I had been wanting to walk this trail again for a while but had found it a little difficult to determine how and where to book it. Eventually it was booked in time for Peter’s annual pilgrimage to Africa – and coincidentally it was timed for almost eleven years exactly since we last hiked it in the company of Brian, a schoolmate who was visiting from Australia once again, but would not be joining us this time.

The trail is adequately described in the post about that hike eleven years ago. If anything the western sector was more scorched by fire this time, with the shallow valleys leading down to Sirkelsvlei and Olifantsbos resembling white deserts. When we looked back over the trail from Rooihoogte it seemed clear that the latest fire had been ignited adjacent to the busy road leading down to Cape Point. Any guesses as to how it started? The sparse vegetation made it extremely easy to spot eland, bontebok and a troop of baboons picking their way across the sands, however. On day 1 a warning call also caused us to spot a pair of klipspringers on Kanonkop, who watched us warily as we circled east and south of them.

The beauty of the False Bay coast remains unchanged and I will never tire of this walk. Surely the Cape “is the most stately thing and the fairest cape [they] saw in the whole circumference of the earth”, to paraphrase Francis Drake.
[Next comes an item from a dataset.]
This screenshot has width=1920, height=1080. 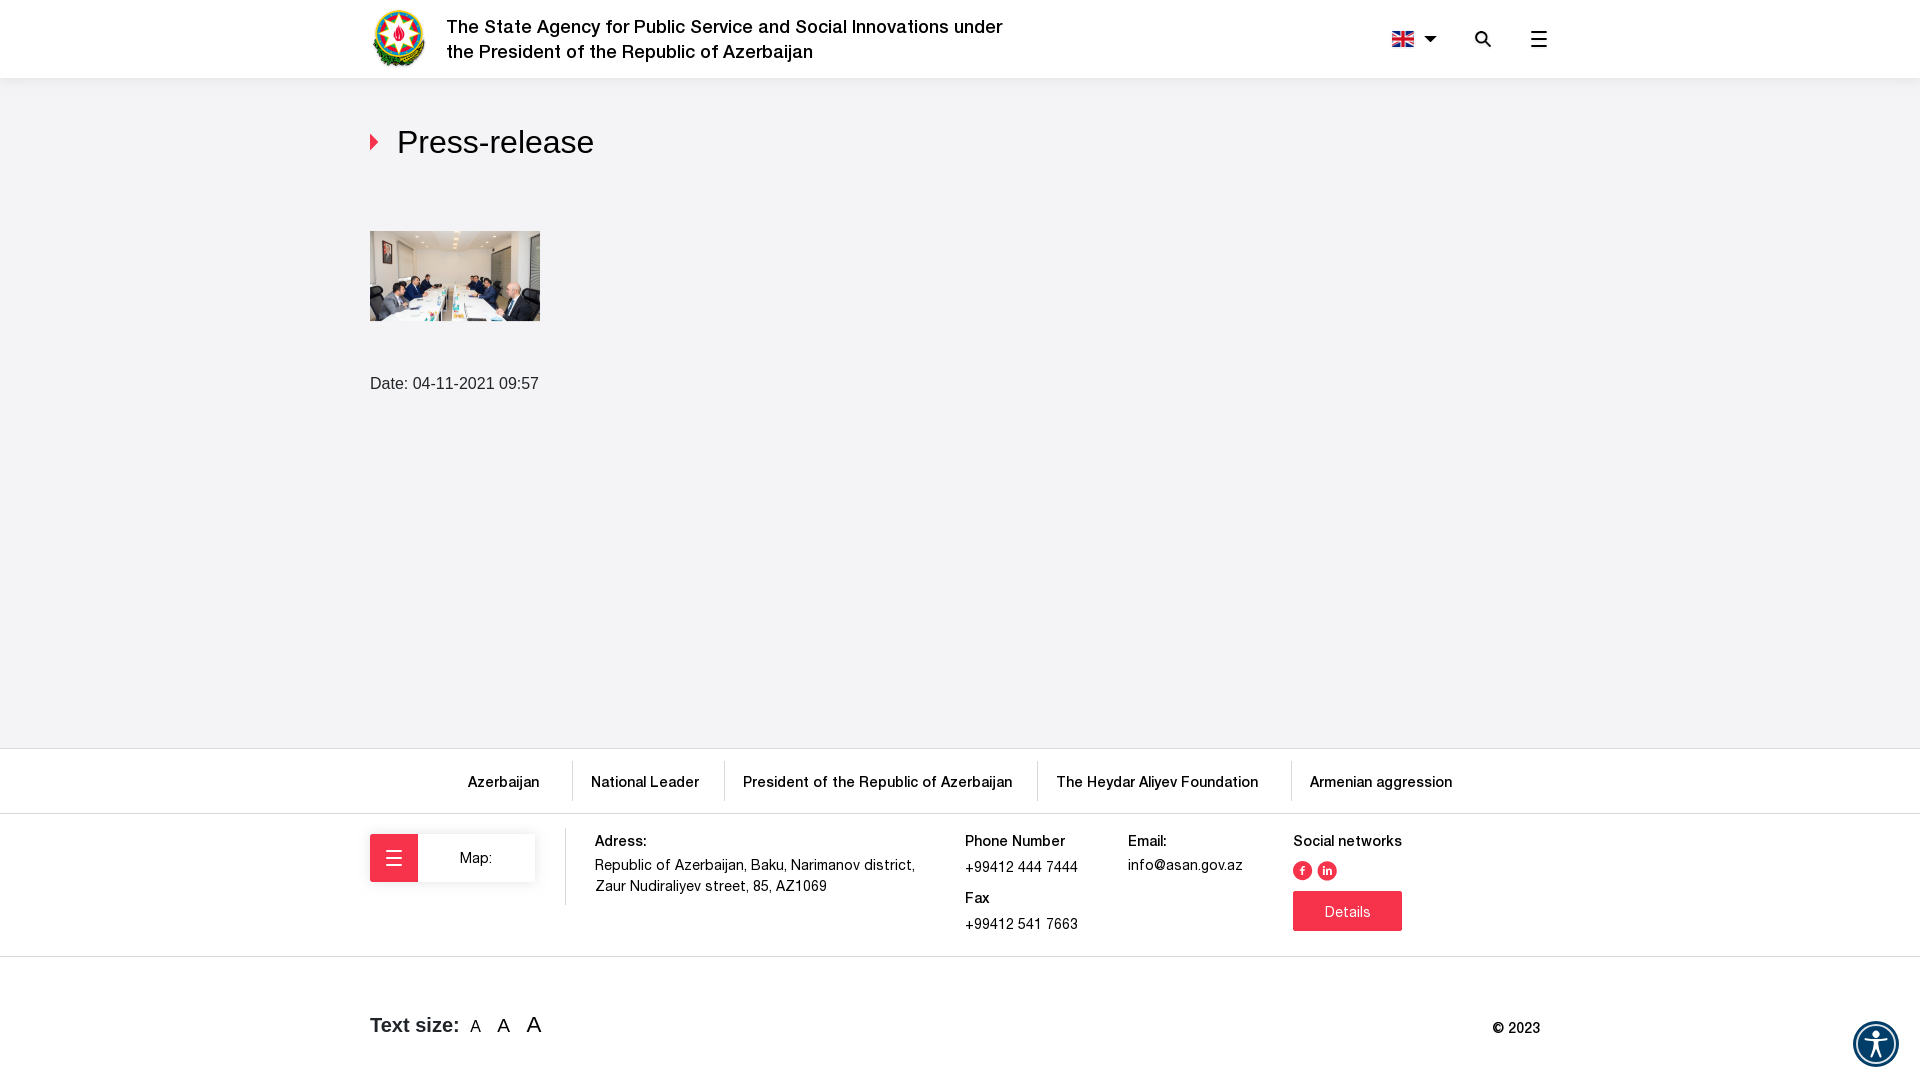 What do you see at coordinates (452, 858) in the screenshot?
I see `Map:` at bounding box center [452, 858].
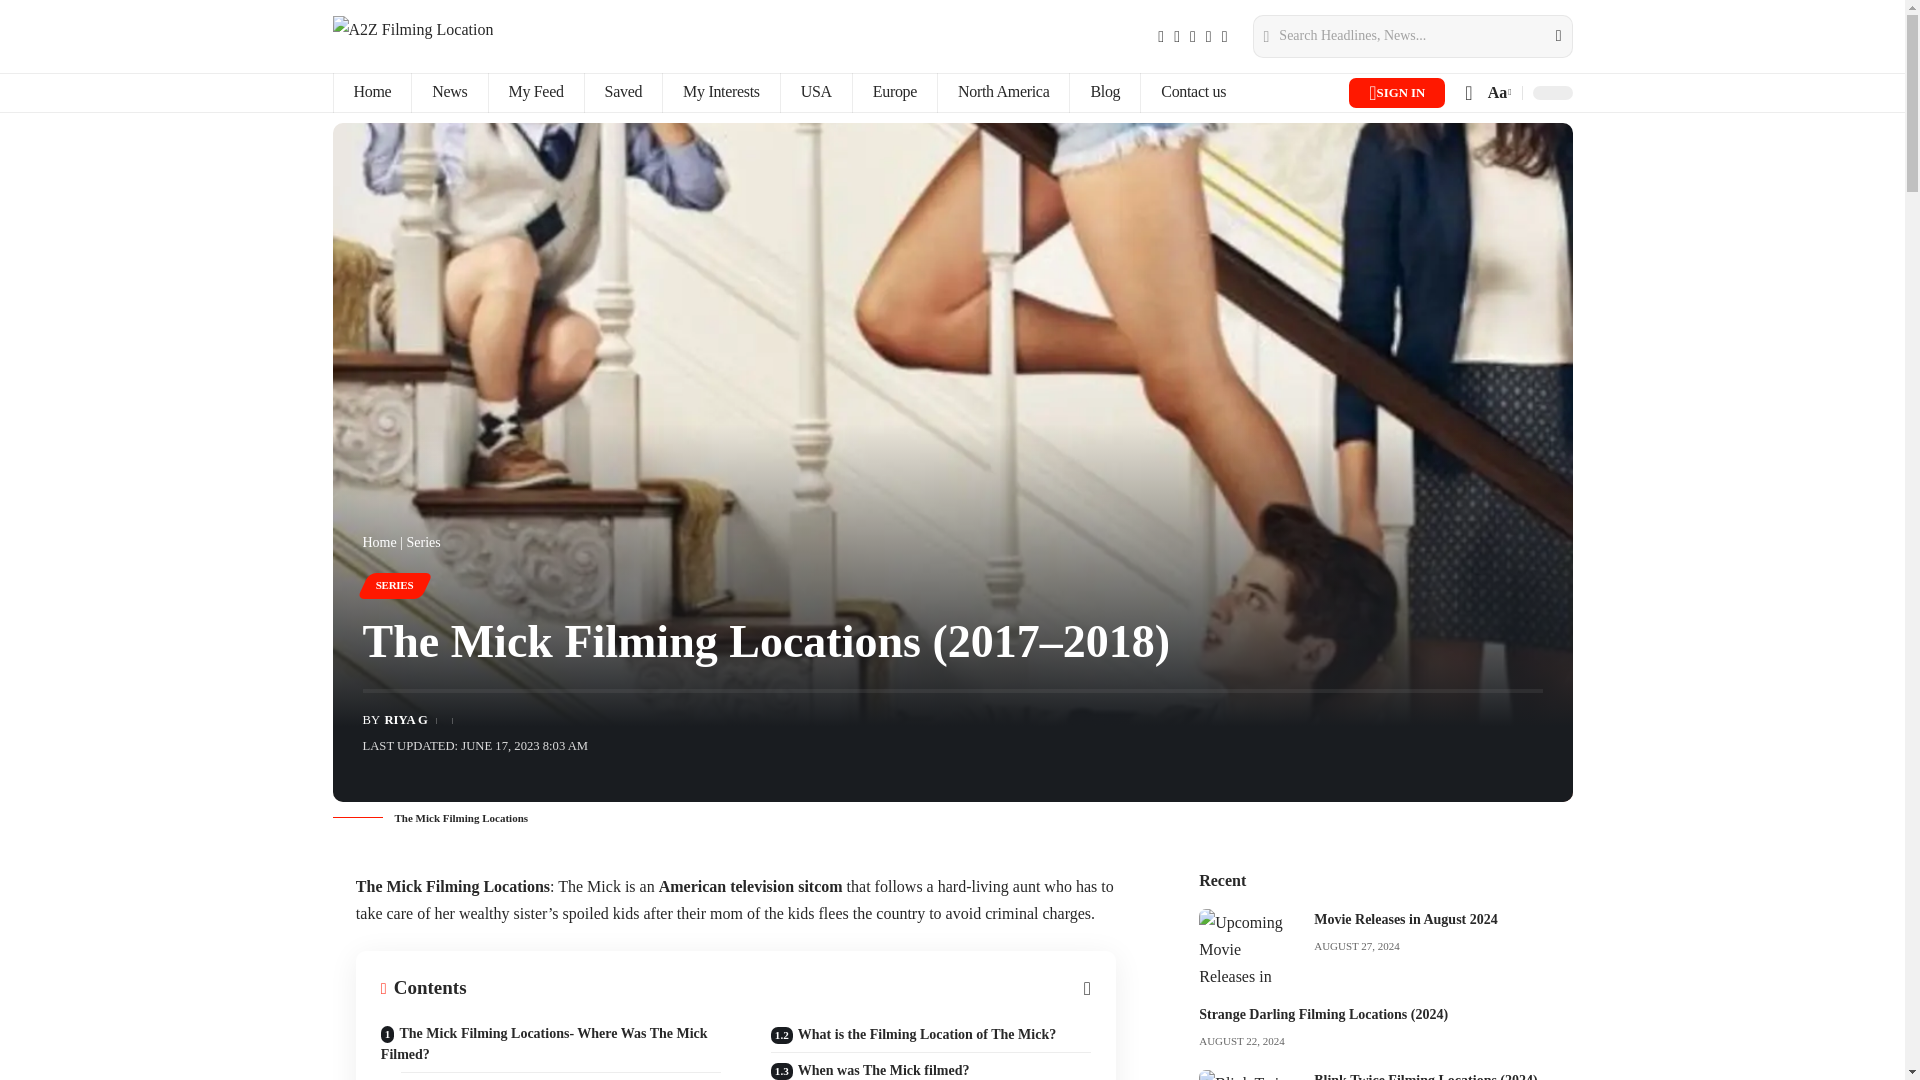  Describe the element at coordinates (412, 36) in the screenshot. I see `A2Z Filming Location` at that location.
Other things – besides the fact that we are older – were different this time too. For one, the previous night’s rain had left the earth damp and fragrant and the clouds made for dramatic photos.
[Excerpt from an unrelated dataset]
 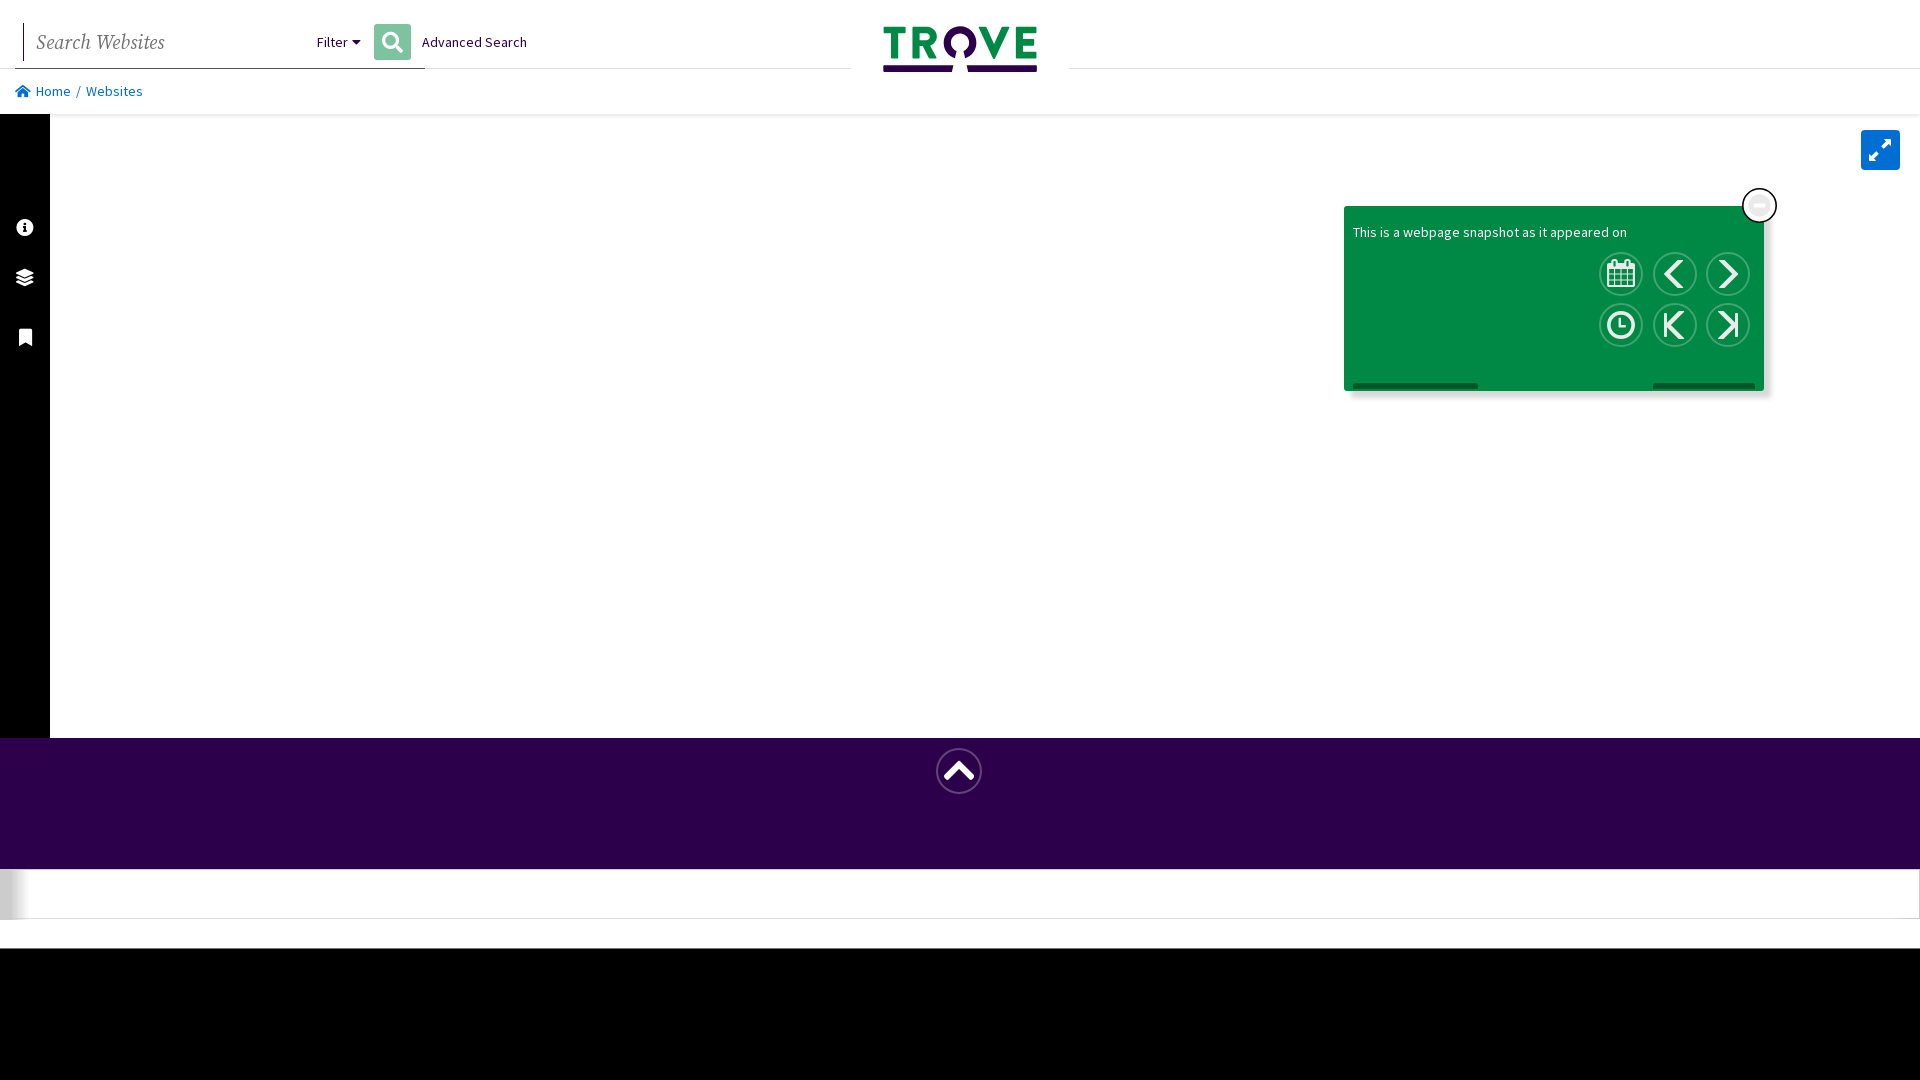 I want to click on webpage snapshot, so click(x=1461, y=232).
Erica hut has been upgraded and now includes a shower, gas cooker, cutlery and crockery. The hut was once the accommodation for the soldiers who manned the Bosch Fortress Observation Post located immediately behind it during World War II.

Erica Hut
Bosch Fortress Observation Post

On the downside there is the near constant thump and whine of helicopters bringing tourists from Cape Town on scenic flights. On day 2 I counted 16 chopper flights and 2 fixed wing flights between first light and 5 p.m.; bear in mind that each flight passes over you twice. This would be acceptable if we had been hiking in Cape Town International Airport’s flight path, but we were hiking in a national park, a place to experience nature and its sounds. As a drone photographer even I can appreciate why drones are banned over national parks, but it is surely time to regulate helicopter overflights. I am sure that these companies contribute nothing to the park’s conservation fees. Regulation of the volume of flights per day and requiring them to fly at least a kilometre off the coast should be considered. And maybe they are already required to fly out to sea, but almost every one cuts across Cape Point.
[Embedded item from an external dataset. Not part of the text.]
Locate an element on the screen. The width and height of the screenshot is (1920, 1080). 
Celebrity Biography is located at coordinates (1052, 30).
Along the Atlantic coast the tsunami of plastic flotsam washed up from the sea lanes is overwhelming, clearly a huge increase on 11 years ago. Any visit to the coast these days reveals our “plasticification” of the oceans – and it is distressing.

The crazy queue at the park gate as we completed the hike. This was after 4:30 p.m.! From here it is a 20-minute drive to the point, before one can walk up to the lighthouse or take the funicular (another 10 minutes). At this time of year the park is crowded with tourist-laden cars and buses, but we only fleetingly saw two other couples on the hiking trail.

View the hike photo album

View Peter’s photo albums of day 1 and day 2 of the hike

The trail represented another personal milestone on the road to recovery from the back op – the first hike with a full pack. No discomfort was experienced during and after the hike.